- [Stored data]:
* start *

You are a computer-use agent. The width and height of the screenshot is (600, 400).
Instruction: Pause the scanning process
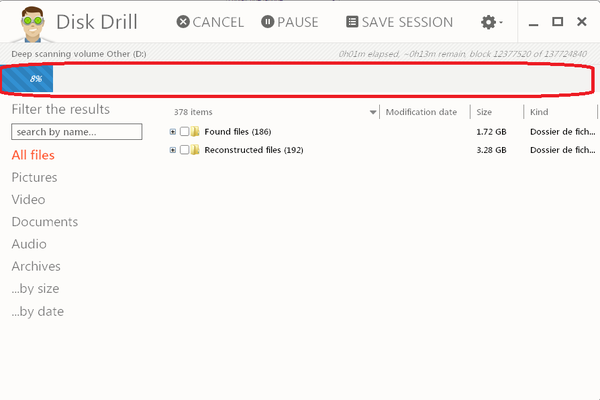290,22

* end *
* start *

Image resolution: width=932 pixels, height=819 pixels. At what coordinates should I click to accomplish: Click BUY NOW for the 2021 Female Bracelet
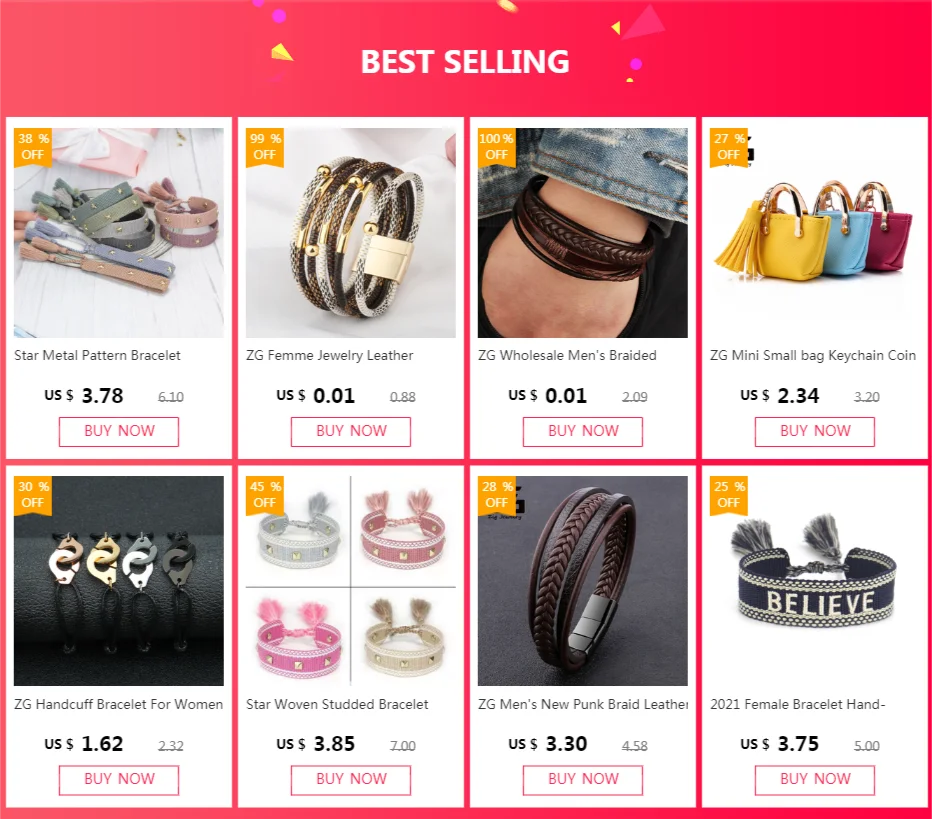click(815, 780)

* end *

- [Problem requirements]: Render everything from the line containing "Image resolution: width=932" down to the line containing "click(815, 780)" as a Markdown table with the columns Row and Line, one row per listing line, blank lines omitted and pictures left out.

- [Full response]:
| Row | Line |
|---|---|
| 1 | Image resolution: width=932 pixels, height=819 pixels. At what coordinates should I click to accomplish: Click BUY NOW for the 2021 Female Bracelet |
| 2 | click(815, 780) |